En cas de violation du cadre juridique applicable au steering, différentes sanctions peuvent être encourues. Au plan civil, les consommateurs concernés peuvent exiger le remboursement des frais perçus à tort et la cessation de la pratique. Sur le plan concurrentiel, des mises en demeure et des actions en cessation de la part de concurrents ou d’associations de consommateurs sont possibles. Selon l’infraction, des sanctions de la part des autorités nationales de supervision financière telles que la BaFin, ou encore par les autorités de protection des données (en cas d’implications en matière de protection des données), peuvent également intervenir. En outre, l’administration locale ou le bureau de l’ordre public peuvent infliger des amendes administratives. Au sein de l’UE, les autorités compétentes dans d’autres États membres peuvent également intervenir si le commerçant y dessert des clients.

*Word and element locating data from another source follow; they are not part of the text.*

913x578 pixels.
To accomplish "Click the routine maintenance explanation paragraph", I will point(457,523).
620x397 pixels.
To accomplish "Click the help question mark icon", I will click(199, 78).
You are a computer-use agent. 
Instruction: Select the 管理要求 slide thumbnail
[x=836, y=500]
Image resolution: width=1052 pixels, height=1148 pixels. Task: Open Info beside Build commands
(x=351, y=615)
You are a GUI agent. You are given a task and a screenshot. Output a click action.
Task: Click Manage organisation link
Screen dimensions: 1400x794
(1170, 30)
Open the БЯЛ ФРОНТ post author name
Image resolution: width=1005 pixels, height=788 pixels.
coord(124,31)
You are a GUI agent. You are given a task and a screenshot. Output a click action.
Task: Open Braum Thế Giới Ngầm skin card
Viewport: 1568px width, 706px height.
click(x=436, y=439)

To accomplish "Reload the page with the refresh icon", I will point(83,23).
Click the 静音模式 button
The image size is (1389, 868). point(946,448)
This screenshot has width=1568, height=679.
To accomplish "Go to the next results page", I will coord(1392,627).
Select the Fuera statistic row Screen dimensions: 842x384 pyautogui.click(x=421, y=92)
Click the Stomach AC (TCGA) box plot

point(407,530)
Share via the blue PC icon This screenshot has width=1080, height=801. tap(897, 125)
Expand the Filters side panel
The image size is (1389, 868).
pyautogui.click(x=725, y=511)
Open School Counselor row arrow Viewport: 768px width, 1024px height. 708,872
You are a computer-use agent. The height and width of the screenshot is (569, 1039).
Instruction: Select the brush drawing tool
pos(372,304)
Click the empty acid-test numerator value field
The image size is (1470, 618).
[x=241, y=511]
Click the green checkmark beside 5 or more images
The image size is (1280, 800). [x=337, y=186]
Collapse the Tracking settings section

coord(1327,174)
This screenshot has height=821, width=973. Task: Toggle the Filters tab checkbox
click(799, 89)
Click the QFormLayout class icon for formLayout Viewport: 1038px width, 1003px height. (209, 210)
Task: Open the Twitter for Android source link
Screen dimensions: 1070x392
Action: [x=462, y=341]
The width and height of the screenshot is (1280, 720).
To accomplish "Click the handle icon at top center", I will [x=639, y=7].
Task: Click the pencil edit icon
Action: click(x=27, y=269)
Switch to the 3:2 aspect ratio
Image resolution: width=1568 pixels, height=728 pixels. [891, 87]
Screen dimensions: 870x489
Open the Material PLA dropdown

Les États membres peuvent-ils prévoir des règles nationales spécifiques sur le steering ou seules les règles européennes s’appliquent-elles ?
Bien que les règles essentielles relatives au steering soient largement harmonisées au niveau européen, certains États membres disposent de dispositions nationales complémentaires ou plus strictes. En Allemagne, par exemple, le § 270a BGB prévoit qu’aucun frais supplémentaire ne peut être facturé pour les virements SEPA, les prélèvements SEPA et certains paiements par carte bancaire, même si cela n’est pas explicitement interdit au niveau européen. Les droits de la consommation et de la concurrence peuvent aussi comporter, selon les États membres, des exigences plus détaillées. Il demeure toutefois fondamental que les prescriptions nationales ne soient pas inférieures au niveau de protection de l’UE et que le droit européen ait en principe primauté.
Existe-t-il des exceptions où le steering est juridiquement admis ?
Le steering est en principe admis dès lors qu’aucune interdiction expresse de l’Union européenne ou du législateur national n’existe. Cela concerne tout particulièrement les instruments de paiement qui ne relèvent pas de la PSD2 ou du règlement sur les commissions d’interchange – tels que les cartes de crédit d’entreprise, les cartes prépayées non régulées, les systèmes de bons d’achat ou les nouveaux moyens de paiement comme les cryptomonnaies. Il convient néanmoins de respecter les obligations générales de transparence et d’information ainsi que les exigences de droit de la concurrence, de la consommation et de la protection des données. Certaines exceptions sectorielles, par exemple dans les transports publics ou dans les secteurs bénéficiant d’avantages fiscaux, peuvent découler de lois spécifiques. En cas de doute, il est recommandé aux commerçants de solliciter un avis juridique avant de mettre en œuvre des mesures de steering.
Comment le steering doit-il être apprécié du point de vue de la protection des données ?
Le steering revêt également une importance en matière de protection des données, en particulier si le choix ou l’orientation d’un moyen de paiement est basé sur des données personnelles. Conformément au règlement général sur la protection des données (RGPD), les commerçants doivent indiquer de manière transparente si et dans quelle mesure des données clients sont traitées dans le but d’orienter les moyens de paiement. Tout traitement licite doit reposer, conformément à l’art. 6 RGPD, sur une base légale claire (par exemple exécution d’un contrat ou intérêt légitime). Si des données sur les habitudes de paiement sont utilisées à des fins d’influence ciblée, une analyse d’impact relative à la protection des données peut être nécessaire. L’utilisation illicite des données peut entraîner de lourdes amendes ; de plus, les personnes concernées doivent être informées de leurs droits, en particulier d’accès et d’opposition.